Entrevista:O Estado inteligente

terça-feira, março 20, 2007

Voracidade fiscal e atraso



editorial
O Estado de S. Paulo
20/3/2007

A voracidade fiscal e a fome de poder dos sindicatos acabaram prevalecendo. Ao sancionar a Lei da Super-Receita, o presidente da República vetou a emenda 3, que proibiria os auditores fiscais de atropelar contratos e desconstituir pessoas jurídicas prestadoras de serviços. Perdem com isso não só os profissionais que ganham a vida por meio desses contratos e que permanecem condenados à insegurança jurídica e sujeitos ao arbítrio de funcionários superpoderosos. Perdem todos os brasileiros que vivem cercados por barreiras contra a modernização. Qualquer brecha nessas barreiras é um ganho para a economia nacional, mas o presidente Luiz Inácio Lula da Silva decidiu impedir a abertura de mais uma pequena fenda.

Ele foi pressionado pelos ministros da Fazenda e do Trabalho e por dirigentes de grandes centrais sindicais. O principal pretexto para o veto foi a proteção dos direitos trabalhistas. De acordo com a emenda, o auditor não poderia, com base apenas em seu arbítrio, autuar a empresa. Só poderia agir com base numa decisão da Justiça do Trabalho.

O motivo alegado pelo governo e pelos sindicalistas não convence nenhuma pessoa informada. Os objetivos são obviamente outros, e muito menos nobres. A evidente preocupação do Executivo é com a arrecadação tributária e com a manutenção do enorme poder exercido por seus agentes. Do lado sindical, o interesse é manter a influência sobre o maior número possível de trabalhadores, em geral malservidos pelas organizações que se apresentam como defensoras e porta-vozes dos assalariados.

O compromisso do governo de mandar ao Congresso um projeto de lei para regulamentar o assunto não basta para disfarçar os interesses do Executivo. Pela proposta anunciada, o auditor fiscal só poderá agir depois de emitir uma notificação ao delegado regional da Super-Receita. A este caberá decidir se haverá ou não multa.

A empresa multada ainda poderá recorrer na esfera administrativa e, se for o caso, apelar para a Justiça. Mas ficará sujeita às pressões do Fisco e vulnerável aos transtornos decorrentes dessa condição.
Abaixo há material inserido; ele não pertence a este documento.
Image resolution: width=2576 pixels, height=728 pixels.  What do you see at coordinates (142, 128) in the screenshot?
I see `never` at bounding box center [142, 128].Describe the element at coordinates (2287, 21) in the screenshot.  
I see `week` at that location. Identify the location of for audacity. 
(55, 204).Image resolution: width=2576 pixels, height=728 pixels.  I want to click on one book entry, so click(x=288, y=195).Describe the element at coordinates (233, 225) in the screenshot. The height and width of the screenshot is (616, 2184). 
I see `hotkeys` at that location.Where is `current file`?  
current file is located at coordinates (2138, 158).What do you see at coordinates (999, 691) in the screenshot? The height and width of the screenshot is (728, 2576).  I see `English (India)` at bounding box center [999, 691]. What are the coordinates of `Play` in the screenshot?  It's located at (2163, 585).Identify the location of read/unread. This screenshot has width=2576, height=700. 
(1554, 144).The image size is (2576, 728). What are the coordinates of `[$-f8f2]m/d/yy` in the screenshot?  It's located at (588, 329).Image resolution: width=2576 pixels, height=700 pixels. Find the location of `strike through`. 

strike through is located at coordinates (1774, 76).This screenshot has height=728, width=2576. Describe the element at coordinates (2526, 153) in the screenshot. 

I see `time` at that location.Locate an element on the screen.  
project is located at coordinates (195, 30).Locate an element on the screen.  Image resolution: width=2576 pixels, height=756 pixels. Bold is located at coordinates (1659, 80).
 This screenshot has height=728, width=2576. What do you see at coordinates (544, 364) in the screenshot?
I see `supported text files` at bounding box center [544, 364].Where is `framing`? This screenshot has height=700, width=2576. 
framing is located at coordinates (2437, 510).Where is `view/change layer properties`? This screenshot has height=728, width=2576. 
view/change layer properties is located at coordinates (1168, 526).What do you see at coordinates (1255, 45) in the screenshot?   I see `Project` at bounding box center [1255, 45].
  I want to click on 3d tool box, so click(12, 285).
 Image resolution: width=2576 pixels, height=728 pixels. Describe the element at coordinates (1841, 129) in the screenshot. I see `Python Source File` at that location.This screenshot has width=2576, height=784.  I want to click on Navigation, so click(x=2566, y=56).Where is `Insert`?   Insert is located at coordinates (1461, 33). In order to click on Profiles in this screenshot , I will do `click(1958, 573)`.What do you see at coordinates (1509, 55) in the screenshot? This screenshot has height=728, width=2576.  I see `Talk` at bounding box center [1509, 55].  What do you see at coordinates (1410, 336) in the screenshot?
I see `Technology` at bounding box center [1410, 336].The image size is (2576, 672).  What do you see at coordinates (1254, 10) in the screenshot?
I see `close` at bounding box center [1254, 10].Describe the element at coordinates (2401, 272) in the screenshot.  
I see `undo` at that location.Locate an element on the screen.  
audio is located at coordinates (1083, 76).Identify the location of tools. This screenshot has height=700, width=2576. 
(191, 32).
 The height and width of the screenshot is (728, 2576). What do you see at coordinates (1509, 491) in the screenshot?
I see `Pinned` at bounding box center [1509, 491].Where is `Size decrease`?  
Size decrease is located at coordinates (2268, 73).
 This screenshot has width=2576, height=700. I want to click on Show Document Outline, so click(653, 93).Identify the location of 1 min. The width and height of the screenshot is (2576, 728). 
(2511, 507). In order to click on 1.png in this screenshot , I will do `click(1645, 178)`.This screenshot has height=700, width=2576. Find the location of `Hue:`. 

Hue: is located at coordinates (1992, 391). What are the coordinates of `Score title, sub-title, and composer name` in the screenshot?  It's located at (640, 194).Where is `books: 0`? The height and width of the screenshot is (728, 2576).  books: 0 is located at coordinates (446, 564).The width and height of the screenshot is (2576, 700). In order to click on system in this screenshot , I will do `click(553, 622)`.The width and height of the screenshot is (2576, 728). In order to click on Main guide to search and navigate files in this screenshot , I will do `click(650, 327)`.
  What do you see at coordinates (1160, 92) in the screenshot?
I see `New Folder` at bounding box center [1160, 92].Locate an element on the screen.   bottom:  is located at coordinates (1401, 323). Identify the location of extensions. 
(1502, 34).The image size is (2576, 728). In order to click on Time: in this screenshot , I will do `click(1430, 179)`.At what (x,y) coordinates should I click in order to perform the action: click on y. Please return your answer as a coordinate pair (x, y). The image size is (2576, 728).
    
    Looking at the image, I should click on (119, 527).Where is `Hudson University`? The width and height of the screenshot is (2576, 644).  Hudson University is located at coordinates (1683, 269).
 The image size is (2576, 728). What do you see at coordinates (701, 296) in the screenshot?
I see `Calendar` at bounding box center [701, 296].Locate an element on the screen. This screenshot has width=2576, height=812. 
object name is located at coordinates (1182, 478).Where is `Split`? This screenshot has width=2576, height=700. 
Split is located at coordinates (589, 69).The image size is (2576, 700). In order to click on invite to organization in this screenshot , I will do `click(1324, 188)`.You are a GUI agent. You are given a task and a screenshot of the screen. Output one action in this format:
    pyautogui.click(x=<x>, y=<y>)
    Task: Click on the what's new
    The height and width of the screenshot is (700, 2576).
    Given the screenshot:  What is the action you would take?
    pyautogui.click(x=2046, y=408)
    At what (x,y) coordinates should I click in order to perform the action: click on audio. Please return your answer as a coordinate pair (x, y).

Não se inclui entre as preocupações do governo deixar que os brasileiros trabalhem e produzam em paz, concentrando tempo, capital e talento em atividades úteis para a sociedade.

Nesse esforço de impedir o progresso, o Fisco e a burocracia têm a colaboração de organizações sindicais que se tornaram irrelevantes para grande parte dos trabalhadores e que dependem, para sobreviver, principalmente de sua condição de apêndices de um Estado balofo e ineficiente.

O Congresso poderá derrubar o veto presidencial, se a base aliada não obedecer fielmente às determinações do Executivo. Para isso, muitos parlamentares terão de mudar de posição sobre o assunto. A emenda 3 foi apresentada por 63 dos 81 senadores e aprovada por votação simbólica no Senado. Na Câmara, os votos favoráveis foram 304. Os contrários, 146. Mais de 200 entidades empresariais e profissionais apoiaram a aprovação.

Ao optar pelo veto à emenda, o governo justificou, mais uma vez, todo tipo de suspeita quanto às suas intenções quando trata de regras tributárias. Ele parece determinado a submeter o contribuinte ao arbítrio da Receita, cujos funcionários exerceriam funções que são prerrogativas da Justiça. Não se pode, portanto, deixar de reconhecer bons motivos para quem vê com desconfiança as mudanças propostas para a Lei de Execuções Fiscais.

O principal objetivo alegado pelas autoridades é perfeitamente defensável. Simplificar a cobrança, resolvendo na esfera administrativa o maior número de casos, seria bom para as finanças públicas, para o Judiciário, que ficaria livre de grande número de processos, e também para a maioria dos contribuintes. O assunto não é novo e há razões muito boas para se cuidar de uma reforma. A mudança, no entanto, só será bem-vinda se não prejudicar os direitos dos contribuintes.

Quanto a isso não há nenhuma segurança neste momento. Segundo advogados tributaristas, o governo passaria, com as inovações pretendidas, a ter poderes excessivos para a cobrança de tributos. O contribuinte perderia a proteção do Judiciário e ficaria sujeito à arbitrariedade do Fisco. É preciso evitar que qualquer dos anteprojetos em estudo seja convertido em projeto de lei sem uma discussão muito mais ampla. Toda cautela é justificável, diante do comportamento do governo.